A landmark Harvard University study of a dozen Chicago neighborhoods found only one variable that explained lower crime rates in otherwise virtually identical communities: the extent of social cohesion. The critical factor is “people’s willingness to look out for each other and especially for each other’s children,” according to the study, which pointed to an urban garden as emblematic of the sort of neighborhood collective action that is at the core of increased public safety.

The data suggest that Grow Boston Greener and similar projects in cities across the country are a crucial component in building safe urban neighborhoods. The available evidence also suggests that social and environmental transformations in cities are inextricably linked.

In New York, 50 percent of the city’s tree-planting project is being funded by the parks budget, and much of the work is being done by municipal workers. Municipal funding would seem to be a blessing, but there are some reasons why private and nonprofit plantings may be the best approach.

Urban tree projects that rely on neighbors for ongoing maintenance, such as watering and pruning, can arguably have the same effect on neighborhood cohesion as an urban garden. Also, “we feel that community-based planting programs, coordinated with neighborhood volunteers, provide protection against vandalism,” says John Walkey, director of the Sustainable Cities Program of the Urban Ecology Institute in Boston, which is heading the Urban Forest Coalition.

Still, problems do crop up. Just one day after a large planting in a Boston park in April, 18 of the 50 new trees planted by the coalition and corporate volunteers were found ripped from the ground. The city and the Grow Boston Greener team were able to replant the trees immediately, and the new ones were thriving as the summer began.

A planting from the summer of 2007 illustrates the challenges of asking residents to become tree stewards. The coalition worked with two neighbors to plant trees along the sidewalk in their front yards. One resident has become a passionate tree lover, and waters her tree each week. Right next door, her neighbor received the training, planted his tree, and has not tended to it since. In adjacent lots, the living tree and its dying neighbor illustrate the challenges of asking community residents to take on the transformation of the urban forest.

Boston’s Urban Forest Coalition has developed several program models for working with urban residents to plant and maintain the trees that will get the city to its goal, including training and supporting neighborhood tree captains, working with large community organizations such as churches and community development corporations, and even setting up neighborhood workshops where each participant goes home with a tree.

In the Grove Hall section of Boston, where a Grow Boston Greener pilot project was launched last summer, youth leaders were hired as neighborhood tree captains to organize residents, identify planting opportunities, train residents in tree planting and maintenance, and plant the first of the city’s 100,000 new trees. Some of the youth worked weekends into the fall after their summer stipends had disappeared.

Despite the costs and the challenges with maintenance and vandalism, the Urban Forest Coalition and the city made real progress during the first year of Grow Boston Greener. By the one year anniversary of the project, the partners had planted over 3,000 new trees in the city — 1,000 of them in April alone.

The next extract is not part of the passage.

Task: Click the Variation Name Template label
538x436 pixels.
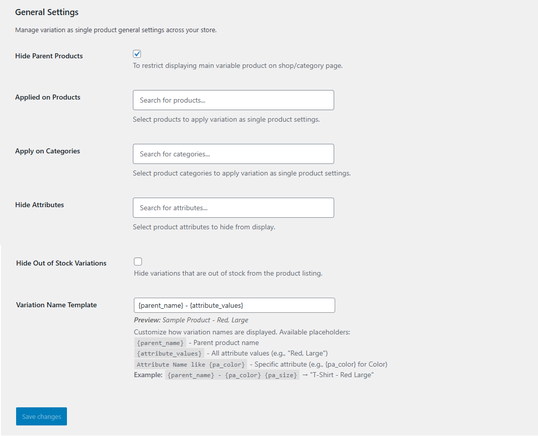Action: (56, 305)
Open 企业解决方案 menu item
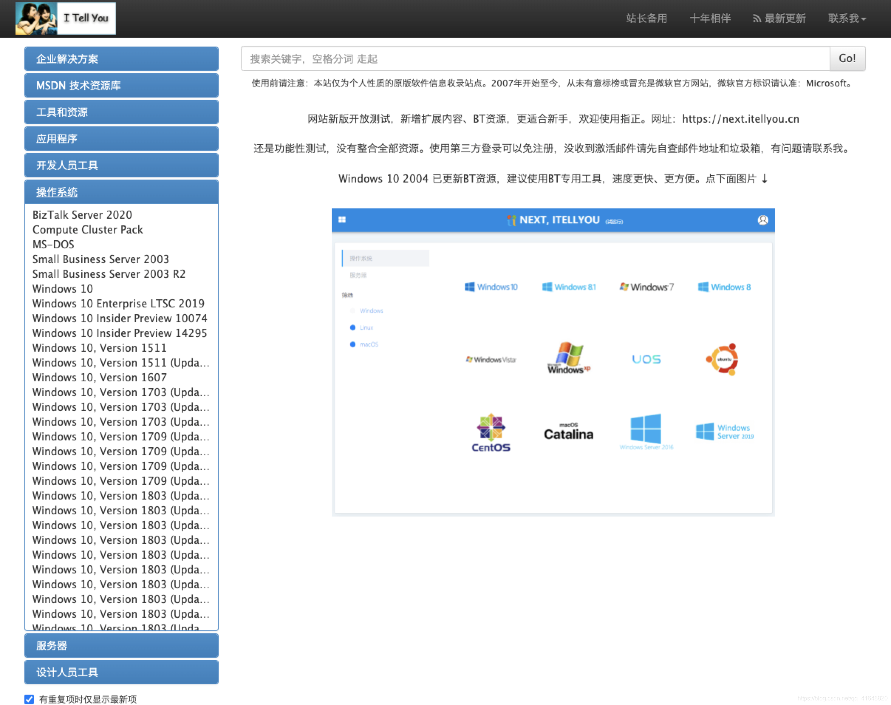The image size is (891, 705). [x=121, y=59]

The implications of the project may run deeper than the number of trees planted over the next 12 years. To the extent that Grow Boston Greener is successful at connecting environmental and social transformation, it stands as evidence of the fabled “third wave” of environmentalism in this country that connects labor, community development, environmental justice, and sustainability projects. As a “third wave” project, Grow Boston Greener is working toward a globally sustainable economy, while at the same time addressing the related crises of our urban neighborhoods, such as unemployment, youth violence, and poor health.

Charlie Lord is the executive director of the Urban Ecology Institute, a nonprofit organization based at Boston College.